The Envoy local token-bucket intercepts burst traffic before it reaches the Valkey layer:
Tenant-X at 15 000 RPS:
Envoy local token-bucket: allows 10 000, drops 5 000 immediately
Valkey: receives only 10 000 RPS (not 15 000)
Result: Valkey hot key protected, no extra network round-trips for excess traffic
This protects Valkey from hot-key degradation without any configuration changes — the behavior is automatic when a tenant crosses the threshold.
Role-Based Overrides
Rate limits can be configured per role. The Gateway resolves the effective limit for the authenticated user's highest-privilege role:
| Role | Effective limit |
|---|---|
| Platform Owner | No limit (excluded from rate limiting) |
| Admin | 5 000 req/min |
| Authenticated user (default) | 1 000 req/min |
| Anonymous (no JWT) | 100 req/min |
The Gateway checks role-based overrides after validating the JWT. Requests without a valid JWT are rate-limited as anonymous.
Valkey Down: Degraded Mode
If Valkey is unreachable, the Gateway falls back to local-only rate limiting. This is a degraded mode — not a failure:
Valkey unreachable:
→ Gateway skips global Valkey counter
→ Uses local token-bucket only (per-instance, not global)
→ Each Gateway instance enforces its own limit independently
→ Total effective limit = limit × number of Gateway instances
Example: 3 Gateway instances, limit 1000 req/min
Normal: 1 000 req/min total (global Valkey counter)
Degraded: 3 000 req/min total (3 × local 1000, no coordination)
The degraded mode is intentional: rate limiting should not cause platform unavailability. A brief Valkey outage allows slightly more traffic through, but the system remains fully operational.

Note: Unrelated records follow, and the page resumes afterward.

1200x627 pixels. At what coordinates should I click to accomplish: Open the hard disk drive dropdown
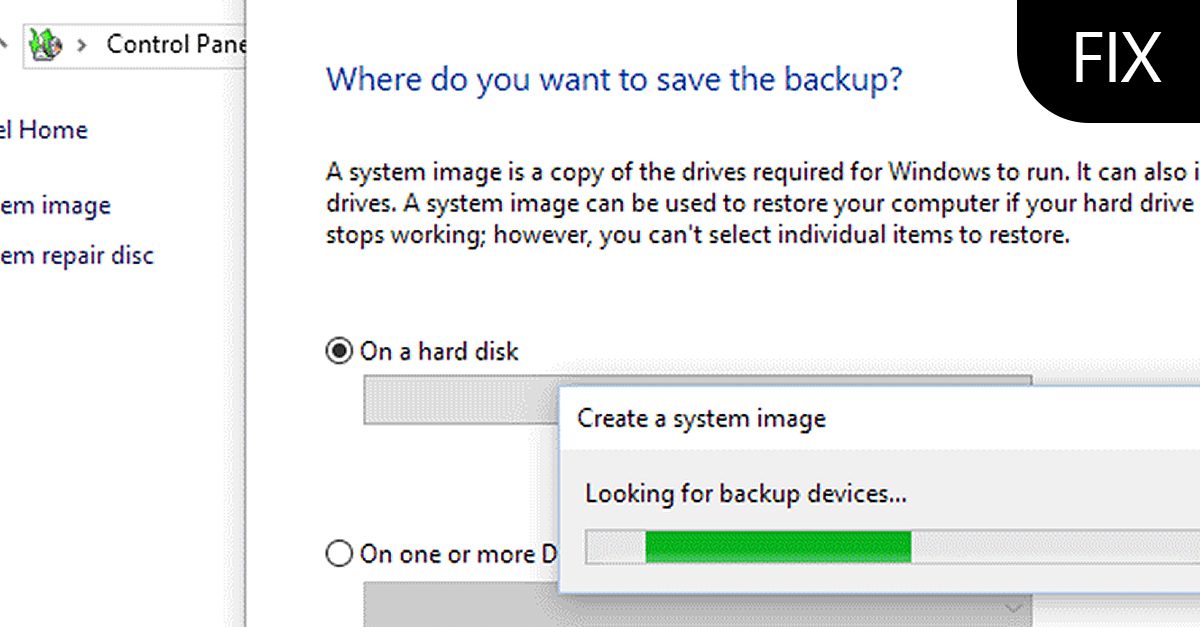(460, 400)
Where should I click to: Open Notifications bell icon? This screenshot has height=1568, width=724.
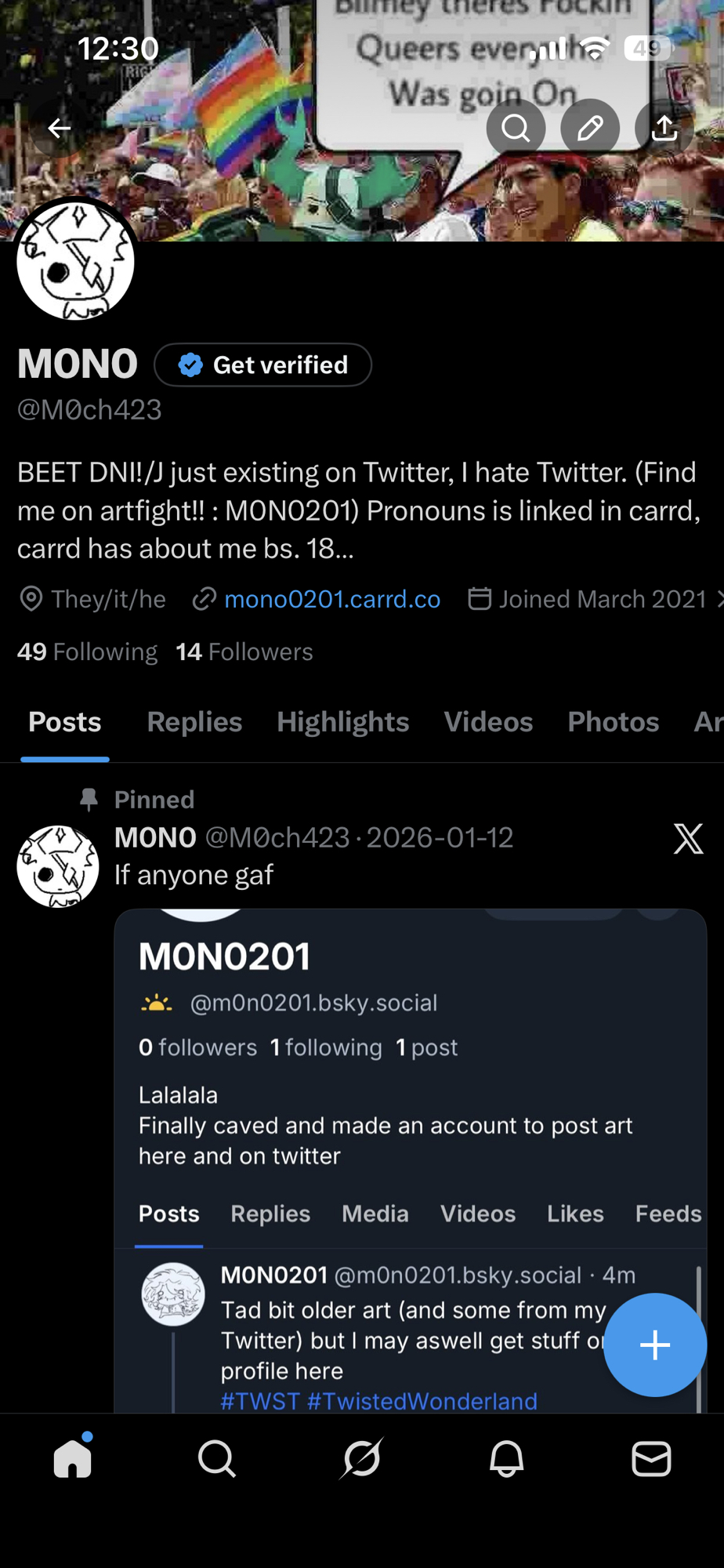pos(506,1459)
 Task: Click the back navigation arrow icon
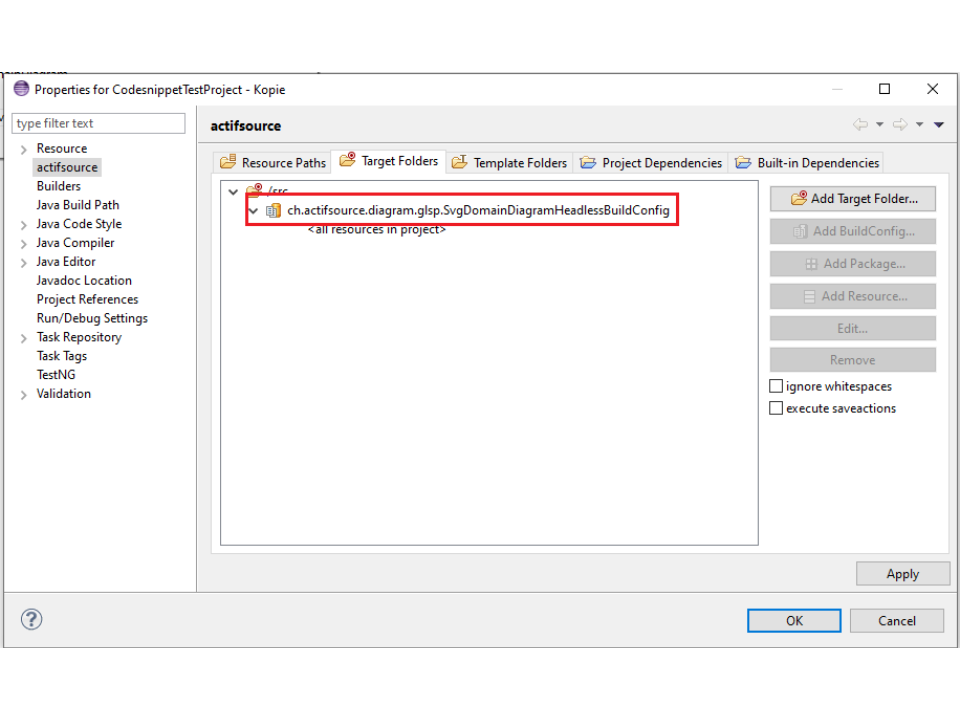(x=860, y=125)
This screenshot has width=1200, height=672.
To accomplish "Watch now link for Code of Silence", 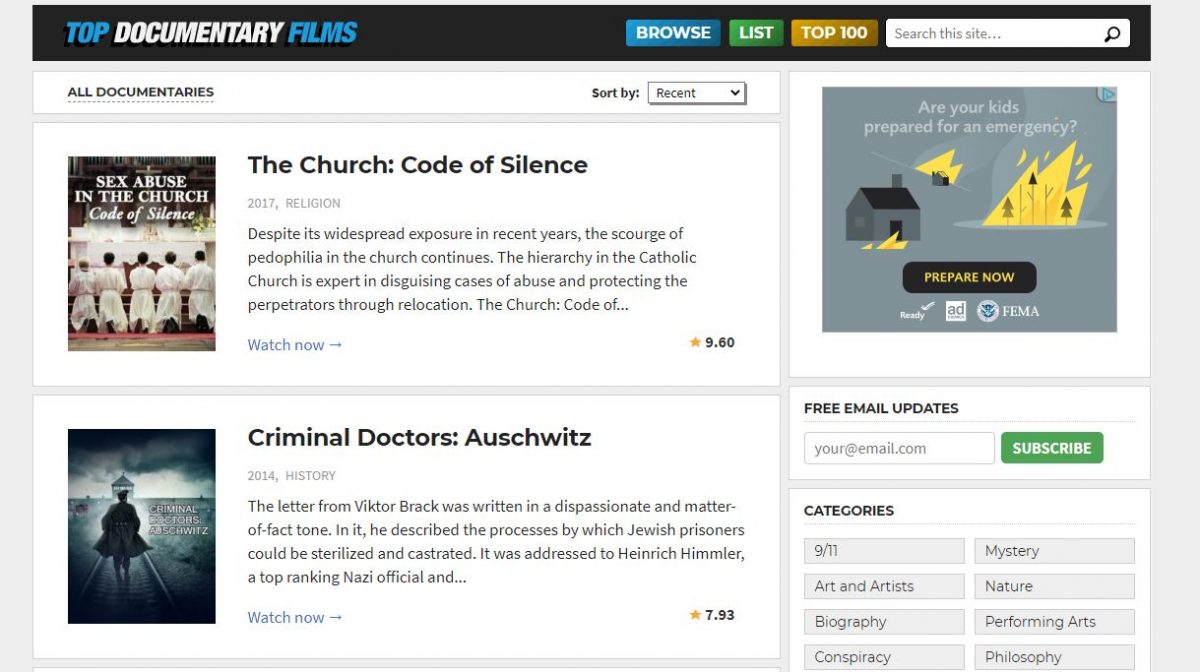I will 295,345.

Alert threshold: if Valkey is unreachable for more than 60 seconds
(RATELIMIT_VALKEY_ALERT_SEC=60), an alert fires. The degraded mode
is not expected to persist.
429 Response
When a request exceeds the limit at either layer:
HTTP/1.1 429 Too Many Requests
Content-Type: application/problem+json
Retry-After: 42
{
"type": "https://api.septemcore.com/problems/rate-limit-exceeded",
"title": "Too Many Requests",
"status": 429,
"detail": "Rate limit exceeded. 1000 requests per minute allowed. Try again in 42 seconds.",
"instance": "/api/v1/wallets/01j9paw1t000000000000000/credit",
"traceId": "01j9ptr0000000000000001",
"retryAfter": 42
}
Retry-After is always present and contains the exact number of
seconds until the current window resets. This is the enterprise
standard used by Stripe, Cloudflare, and AWS.
SDK Retry Guidance
The TypeScript SDK (@platform/sdk-core) handles 429 responses
automatically with exponential backoff:
// SDK handles 429 transparently — callers do not need to implement retry
const wallet = await kernel.money().credit({
walletId: '01j9paw1t000000000000000',
amount: 5000,
idempotencyKey: crypto.randomUUID(),
});
// If 429 is received:
// SDK reads Retry-After header
// Waits the specified number of seconds
// Retries the request once
// If still 429 → throws RateLimitError
For direct REST callers, read Retry-After from the response
headers and wait before retrying.
Fair Queuing Between Tenants
In addition to per-tenant rate limiting, the Gateway applies round-robin fair queuing between tenants when the upstream service is under load. This prevents one high-traffic tenant from starving another:
Upstream IAM at capacity:
Tenant-A: 800 req in queue
Tenant-B: 50 req in queue
Without fair queuing: Tenant-B waits behind all 800 of Tenant-A's requests
With fair queuing: Round-robin → Tenant-A and Tenant-B served alternately
When CPU usage across Gateway instances reaches 70%, the Kubernetes Horizontal Pod Autoscaler (HPA) adds new instances. Rate limiting remains consistent during scale-out because the global state is in Valkey (not in-process).